Abstract

Cultural relativists adduce the variation in colour categories across languages as prima facie evidence for linguistic relativity (language affects thought). However, there have been very few experiments that have gone beyond this observational level to assess the extent and the nature of linguistic differences on colour categorisation and perception. Here, we report experiments comparing English and Turkish speakers using a colour-grouping task and same - different tasks aimed at redressing this lack. Turkish categorises the blue region with two basic colour terms (lacivert ‘dark blue’ and mavi ‘blue’) whereas English has a single basic term. In experiment 1 subjects sorted a representative set of 65 colours into groups on the basis of their perceptual similarity.

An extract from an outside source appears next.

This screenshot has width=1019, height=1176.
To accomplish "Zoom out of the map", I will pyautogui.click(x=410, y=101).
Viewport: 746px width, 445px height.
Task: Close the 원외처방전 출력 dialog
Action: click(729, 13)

Native Turkish speakers were significantly more likely than native English speakers to form two distinct blue groups corresponding to the two basic blue terms of Turkish. In the same - different tasks we sought for possible categorical effects: enhanced discrimination across category boundaries and/or reduced discrimination within categories. For successive presentation, Turkish speakers were more accurate than English speakers in judgments of colour pairs that fell on opposite sides of the lacivert - mavi boundary. However, for simultaneous presentation, there was no difference between the two language groups. The results suggest that there are detectable effects of linguistic categories on colour cognition, but the locus of the effect may be in memory rather than perception.